Hating Yourself Because You’re Overweight Only Makes Shit Worse
Overeating is like any other addiction. The more addicted to food you are, the more you’ll gain weight and the harder it will be to exercise. You’ll feel like a piece of shit and will eat junk to cope with the negative feelings.
And the more you hate yourself, the harder it becomes to escape the trap.
Striking a balance
Maintaining your weight is all about hitting the balance where you are fit enough to exercise regularly and to adjust your diet accordingly so that any weight gain is minimal. A good diet will help you get started. Exercise will build momentum. The longer you stick with this, the greater the chances are that you’ll finally hit a balance that you can maintain into the future.
Maintaining your weight requires effort, but it’s possible. It’s better to put a small amount of effort in each day to track what you eat than it is to go on binging sessions followed by crash diets and not weighing yourself for years at a time.
If you eat food “to cope” then ask yourself this. Is it actually helping you cope? Healthy coping mechanisms make your life easier. If your coping mechanism is making you lose self confidence, self worth and mobility, then it’s obviously not working.
Accepting that you’re fat is a difficult thing to do, but once you do it, you put yourself in a position of power to improve.

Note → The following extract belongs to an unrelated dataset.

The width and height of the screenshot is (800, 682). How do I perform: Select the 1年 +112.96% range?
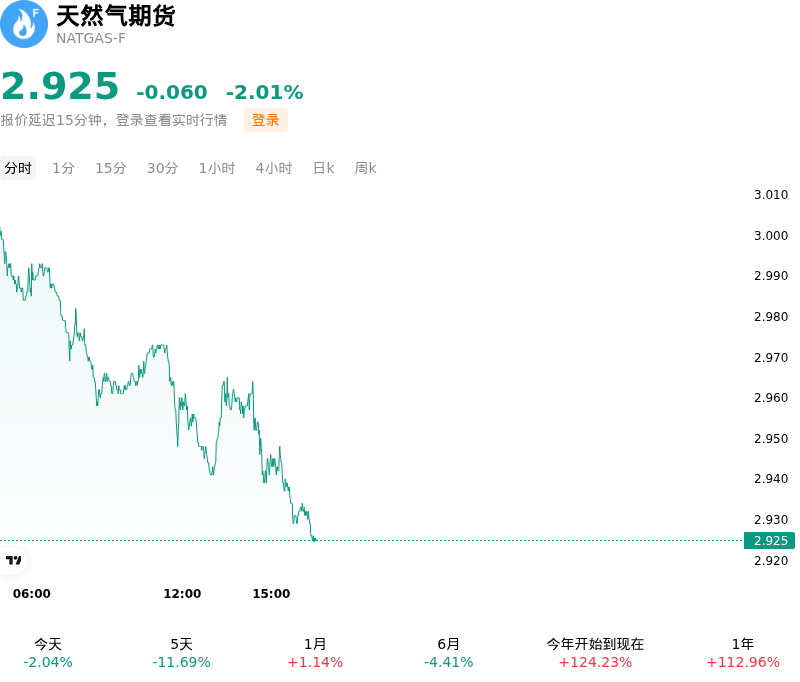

It doesn’t help to beat yourself up about it. If you had this shit sorted out in your head, then you’d be thin by now.
I tried for years to lose weight but I could never make it stick. I assumed that I was always going to be fat. I never wanted to do any exercise as it was painful and embarrassing to fucking sweat whilst walking.
I rarely felt good about myself and that carried over into my lifestyle. I felt like shit so I ate like shit. I drank to forget everything and to stop feeling so hopeless. When I drank whilst feeling hopeless I’d become nasty. The nastiness had unfortunate consequences that made me compulsively seek more comfort food and more booze.
I stopped trying to lose weight as I was afraid of failing again. If I failed then any remaining hope of a new life would have been extinguished in myself. That was pretty fucking terrifying. I convinced myself that I had a lot to lose by trying.
Which was bollocks, I had so much to gain only I couldn’t see that far ahead at the time.
To say that people ‘choose’ to be fat is inaccurate. The further down the road you get, the more the bad decisions make themselves as you can’t see a way out of your situation. You’re a fat mess so another day of the same won’t make shit any worse than it already is.
Only it will get worse. Today is the only day that you can change shit in your life. That’s why I’m not drinking today and why I’ve already got my 5.5 mile run commute finished.
Never want to go all the way back to the start again and I don’t have to.